“We won’t lose her,” Sasha said. “I know where she is.”
“Where’s she gone?” A man could grow suspicious in the doings of wizards and leshys and such, and of a sudden, seeing Sasha’s face, seeing the evidence of exertion, he had the feeling that there was far more violence going on around him than an unmagical man could feel. “Sasha, dammit, what’s going on? What are you doing?”
“Helping her.”
He was bewildered. A host of possibilities came tumbling in, not least of them collusion between Sasha and Eveshka.
“Come on,” Sasha said, shouldering his own gear.
“Where? Where’s she going?”
“To find her father. As quickly as she can. She knows where he is, by the Thing knowing where we are—and it’s not far from here. She doesn’t need us slowing her down.”
“Doesn’t need us—” Everything that had happened since supper, even his anger and hurt, were suddenly in doubt where it came to wizards, both of whom had a piece of him, both of whom were surely wishing things at him. “God! What have you been doing to me?”

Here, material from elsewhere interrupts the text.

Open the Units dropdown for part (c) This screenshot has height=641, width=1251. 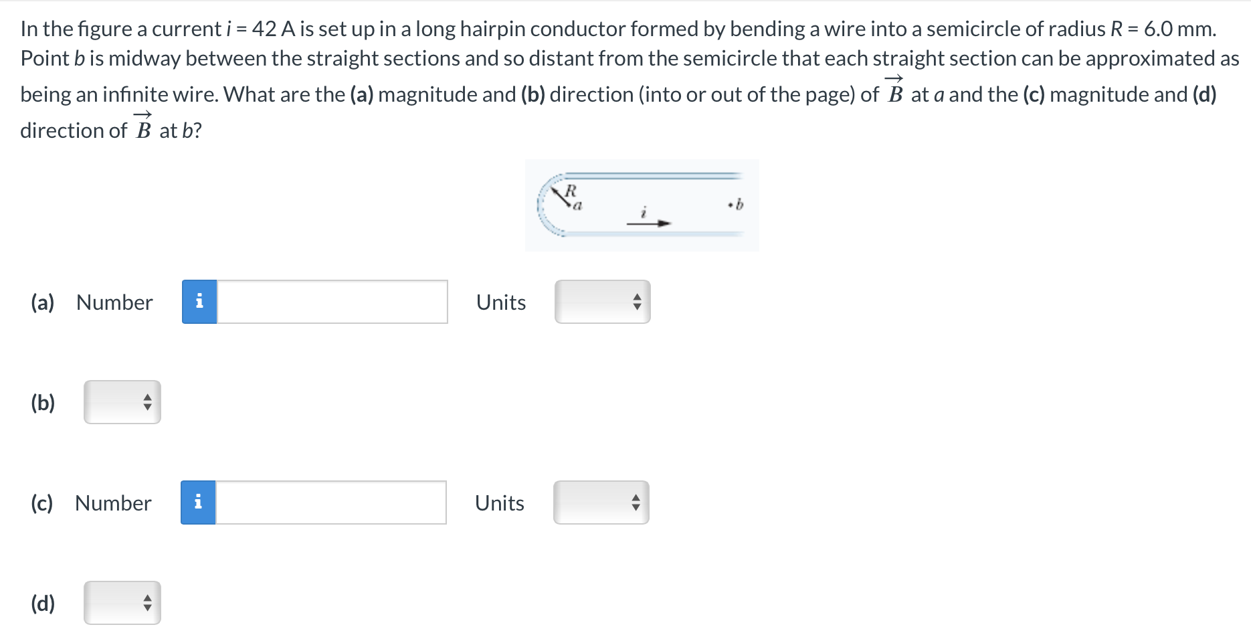pos(599,503)
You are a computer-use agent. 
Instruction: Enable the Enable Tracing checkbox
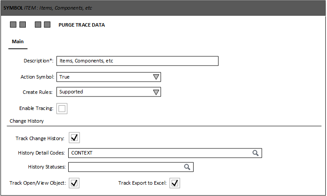click(x=62, y=109)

“Anything I can,” Sasha said hoarsely, and stood up and looked him square in the face, looking older than his years in the underlighting of the fire, looking haggard, fire trails in the sweat on his temples. “I rescued her from you, if you have to know. You disturbed her concentration.”

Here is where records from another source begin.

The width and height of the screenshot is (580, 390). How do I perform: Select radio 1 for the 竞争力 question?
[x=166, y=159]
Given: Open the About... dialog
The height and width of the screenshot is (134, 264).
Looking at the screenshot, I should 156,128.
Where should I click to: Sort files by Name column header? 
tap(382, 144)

“What did you do? What did you wish for, dammit ?”
“For you not to like her too much,” Sasha said. “So does she. She’s scared. I told her go, while she could go, and we’re following her: I think she’s finally stopped lying to us. And herself. She knows what her choices are.”
They were on their way, on what track he could—god!—feel, like two lines strung between him and elsewhere, one downstream, deadly, that had to do with the pain in his hand, one moving upstream, sweetly dangerous, that had to do with the pain in his heart…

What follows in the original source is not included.